Rakyat Indonesia mendapat kado yang mengejutkan dari pemerintah Boneka SBY di akhir
masa jabatannya,di tengah-tengah rakyat Indonesia sedang merayakan idul fitri
1435 H. Kado tersebut adalah pembatasan BBM bersubsidi premium dan solar. Itu artinya
rakyat akan dibatasi dalam memperoleh subsidi BBM atau bahkan membeli BBM
nonsubsidi.
Pemerintah
SBY melalui Badan Pengatur Hilir Minyak dan Gas Bumi (BPH Migas) mengeluarkan
kebijakan pembatasan penjualan solar dan premium bersubsidi melalui Surat
Edaran BPH Migas No. 937/07/Ka BPH/2014 tertanggal 24 Juli 2014[1]. Sesuai surat edaran tersebut, penjualan solar bersubsidi tidak dilakukan di
Jakarta Pusat mulai 1 Agustus 2014. Selanjutnya, mulai 4 Agustus 2014,
penjualan solar bersubsidi di SPBU di wilayah tertentu di Jawa, Sumatera,
Kalimantan, dan Bali akan dibatasi pukul 08.00-18.00 waktu setempat. Tentu dengan
adanya pembatasan subsidi akan meningkatkan inflasi terhadap barang-barang di
pasar khususnya kebutuhan pokok, yang berbanding terbalik dengan semakin merosotnya
pendapatan masyarakat Indonesia. Selain itu, dengan adanya kebijakan pembatasan
BBM subsidi akan mempengaruhi kelangkahan stock BBM untuk diakses masyarakat
dalam menopang pekerjaannya seperti angkutan umum, nelayan, petani dan
lain-lain.
Masalah
pembatasan BBM sampai dengan kenaikan BBM yang selalu terjadi tiap tahunnya di
Indonesia merupakan persoalan yang pelik. Akar masalahnya adalah akibat
terjadinya monopoli atas sumber-sumber minyak dan gas di Indonesia oleh
kapitalisme monopoli internasional khususnya AS.
Di
Indonesia dengan 84 kontraktor Migas yang dikategorikan kedalam 3 kelompok, (1)
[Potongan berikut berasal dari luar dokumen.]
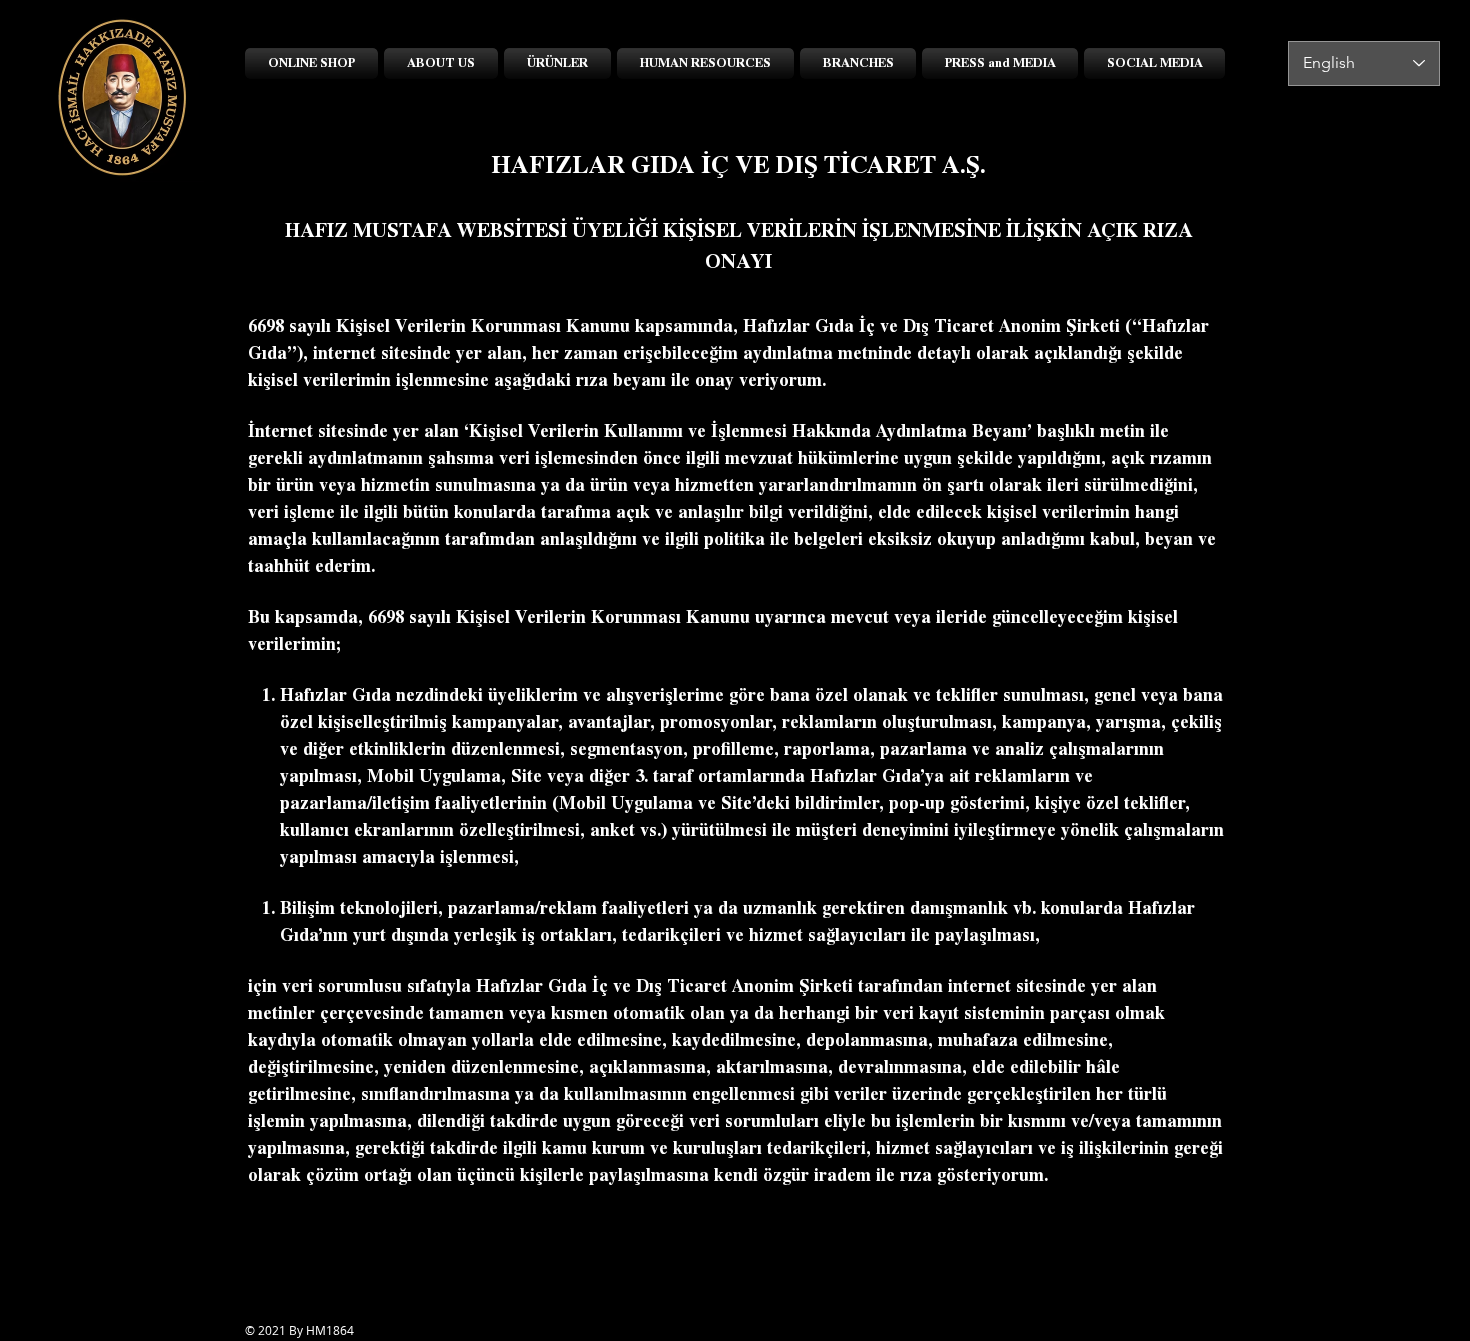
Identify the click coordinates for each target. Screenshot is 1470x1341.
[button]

Super Major yang terdiri dari ExxonMobile, Total Fina Elf, BP
Amoco Arco, dan Texaco ternyata menguasai cadangan minyak 70% dan gas 80%
Indonesia. (2) Major yang terdiri dari Conoco, Repsol, Unocal,
Santa Fe, Gulf, Premier, Lasmo, Inpex, dan Japex telah
menguasai cadangan minyak 18% dan gas 15%. Dan (3) Perusahaan pertamina menguasai cadangan minyak 12% dan gas 5%.[2]
Kebijakan
liberalisasi terhadap minyak dan gas di Indonesia dilegetimasi dengan adanya
perundang-undangan UU. No. 22 Tahun 2001. UU tersebut bukan menjadi komoditas
strategis yang memprioritaskan kebutuhan domestik, akan tetapi didorong sebagai
komoditas pasar yang dikuasai oleh perusahan-perusahaan kapitalisme monopoli
internasional.
Sedangkan
tanggapan Pemenangan Pilpres 2014 yang akan menjadi Rejim boneka pengganti SBY[3], telah
menunjukkan watak anti rakyatnya dalam menyikapi pembatasan BBM bersubsidi.
Jokowi menyebutkan “Kalau mau dinaikkan, Naik ya naik, kalau saya, ya tegas.”.
Jokowi menunjukkan watak yang anti rakyat yang mencerminkan keberpihakan
kelasnya pada imperialisme AS, borjuasi besar komprador untuk dapat terus
melanggengkan penguasaan Minyak dan gas di Indonesia dalam hal ini.
Oleh
karena itu, kami dari Pimpinan Pusat FMN menyatakan sikap menolak pembatasan BBM bersubsidi secara tegas dengan alasan hentikan
penguasaan minyak dan gas oleh imperialisme khususnya AS dan berikan hak rakyat
untuk mendapatkan subsidi minyak.
Hormat
kami, 06
Agustus 2014
PIMPINAN
PUSAT
FRONT
MAHASISWA NASIONAL
Rachmad
P Panjaitan
Ketua
Umum
[1] http://www.bbc.co.uk/indonesia/berita_indonesia/2014/08/140803_kendalibbm.shtml,
Diakses pada tanggal 06 Agustus 2014, pukul 12.01 WIB
[2] http://bisnis.liputan6.com/read/2030058/inilah-enam-kontraktor-migas-terbaik-skk-migas,
Diakses pada tanggal 06 Agustus 2014, pukul 12.37WIB.
[3] http://news.detik.com/read/2014/08/05/114820/2653539/10/kritik-pembatasan-subsidi-bbm-jokowi-kalau-saya-tegas-naik-ya-naik,
Diakses pada tanggal 06 Agustus 2014, pukul 12.40 WIB.